All these mechanisms lead to a rather broad distribution of resting-state functional networks’ properties. We found that the visual networks (N1 and N2 in Figure 1) express the highest neuronal density, although with the lowest density of glial cells and synapses, and the strongest intra-functional-unit BOLD signal coherence and intra-network connectivity. The DMN (N14, N15, and N16 in Figure 1) shows relatively low intra-functional-unit BOLD signal coherence and intra-network connectivity strength, but a significant diversity of cellular constituents. The DMN part B exhibits a remarkably balanced cellular content; the Neuronal Density Index (0.51) was almost exactly equal to the glia density (0.49) and synaptic density (0.48) indices. At the same time, the other parts of DMN (A and C) that include temporal and inferior parietal lobules as well as the dorsal prefrontal, precuneus posterior cingulate, medial prefrontal, retrosplenial, and parahippocampal cortices have more condensed neuronal content with relatively lower concentrations of synapses and glia cells.
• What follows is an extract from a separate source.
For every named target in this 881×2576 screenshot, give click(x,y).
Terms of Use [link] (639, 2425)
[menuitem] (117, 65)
This network is affiliated with temporal, inferior parietal, dorsal prefrontal, lateral prefrontal, and ventral prefrontal brain regions. These results can potentially be helpful in understanding the unique features of DMN and its very prominent role in the overall organization of the brain [56], in addition to its targeting of Alzheimer disease [57].
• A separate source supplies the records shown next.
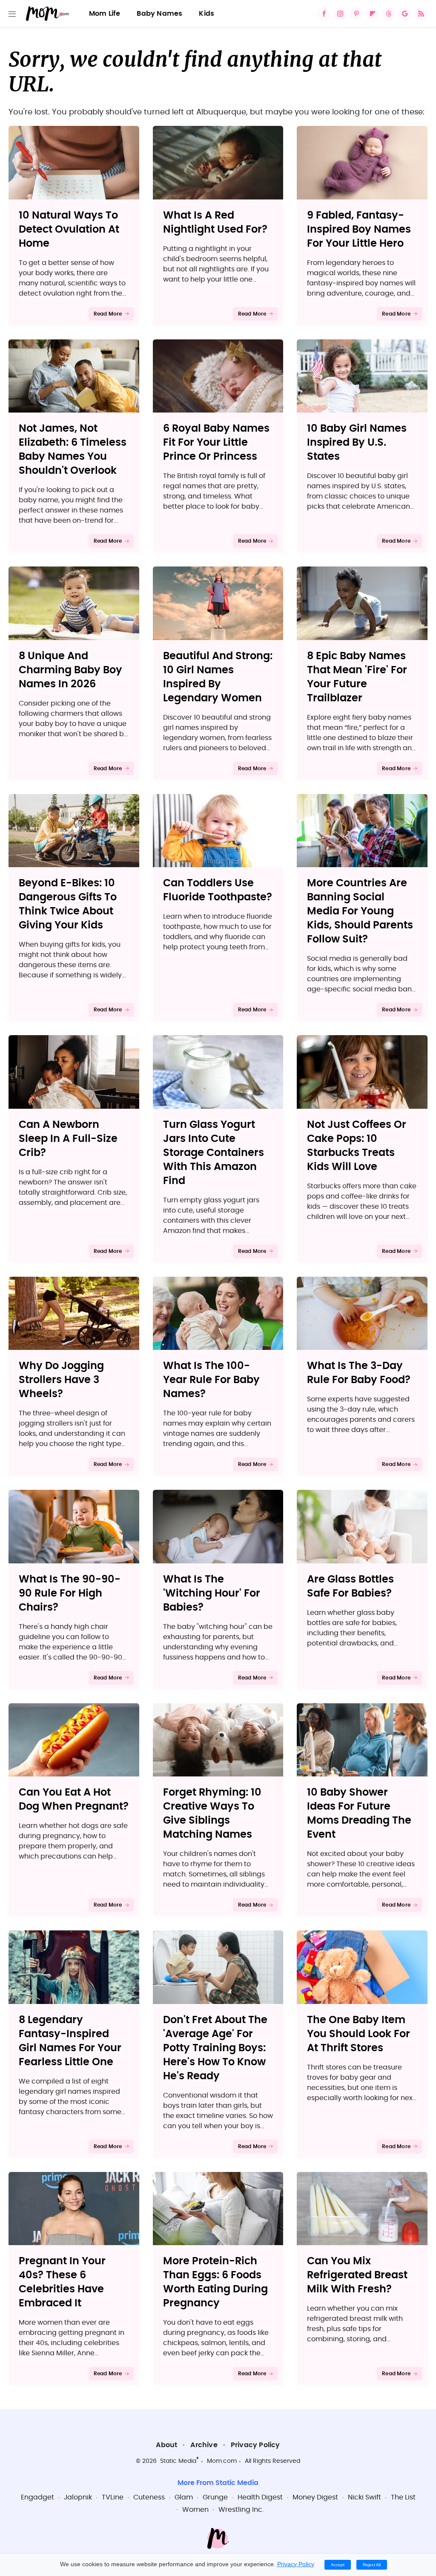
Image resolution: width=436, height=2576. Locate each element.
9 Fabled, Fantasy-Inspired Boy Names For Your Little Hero (359, 230)
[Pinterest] (356, 13)
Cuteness (149, 2497)
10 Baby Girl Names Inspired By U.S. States (357, 443)
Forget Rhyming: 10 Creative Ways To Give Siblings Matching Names (212, 1814)
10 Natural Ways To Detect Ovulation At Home (69, 230)
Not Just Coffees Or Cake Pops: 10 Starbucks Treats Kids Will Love (356, 1146)
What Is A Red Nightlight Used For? (215, 223)
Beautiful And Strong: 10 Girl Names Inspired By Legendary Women (217, 677)
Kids (206, 13)
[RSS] (421, 13)
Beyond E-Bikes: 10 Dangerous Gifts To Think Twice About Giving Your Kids (68, 904)
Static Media (178, 2461)
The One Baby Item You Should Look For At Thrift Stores (358, 2034)
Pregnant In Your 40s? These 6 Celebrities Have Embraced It (62, 2282)
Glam (184, 2497)
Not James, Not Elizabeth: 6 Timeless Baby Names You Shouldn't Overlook (72, 450)
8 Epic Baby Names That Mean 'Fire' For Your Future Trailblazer (357, 677)
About (166, 2445)
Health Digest (260, 2497)
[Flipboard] (372, 13)
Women (195, 2509)
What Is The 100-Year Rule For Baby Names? (211, 1380)
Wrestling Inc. (241, 2509)
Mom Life (104, 13)
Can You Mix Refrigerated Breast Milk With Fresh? (357, 2275)
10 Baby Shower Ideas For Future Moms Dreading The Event (359, 1814)
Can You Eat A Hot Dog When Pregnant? (74, 1800)
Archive (203, 2445)
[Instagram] (340, 13)
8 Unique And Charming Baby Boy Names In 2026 (70, 670)
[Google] (405, 13)
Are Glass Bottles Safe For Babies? (350, 1586)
As the study of the resting-state functional connectivity within and among the large networks of the human brain has moved forward, the concept of hierarchies among these networks has emerged as a major area of interest (for example, see [35,58] and the references therein). Broadly speaking, networks are positioned according to a variety of features beginning with the sensorimotor cortices and ascending to association cortices, with the brain’s default mode network at the top of this hierarchy. Networks at the top of the hierarchy are less myelinated [59], exhibit higher levels of aerobic glycolysis [59,60], and harbor neotenous genes [49]. Together these features relate to the presence of synapses and their role in both growth and plasticity. Our data would add that networks at the top of the hierarchy have enriched synaptic structures (Figure 2). This may be relevant to our understanding of the functional feature of networks at the top of the hierarchy as they integrate incoming information more slowly than, for example, primary sensory areas [35,61].

5. Conclusions

In this paper, we provided a detailed analysis of the associations between the human brain cellular composition and functional networks identified by the resting-state BOLD signal. Our results show that the brain regions with higher concentrations of neurons, but relatively lower concentrations of glial cells and synapses, support strong connections between cellular circuits in the network-defined functional units, leading to a strong BOLD signal coherence in individual functional units. Furthermore, our results show that a significant contribution to between-unit connectivity is provided by the neuron–neuron, neuron–synaptic, and neuron–glia associations between cellular circuits.

These relationships lead to a rather broad distribution of the resting-state functional networks’ properties. We found that visual networks have the strongest BOLD signal coherence with the highest neuronal density (but lowest density of glial cells and synapses) as well as the strongest intra-network connectivity. The Default Mode Network (DMN) shows relatively low BOLD signal coherence and network connectivity strength but also a significant diversity of cellular circuits, reflecting the DMN’s prominent role in the overall organization of the brain and hierarchy of functional networks.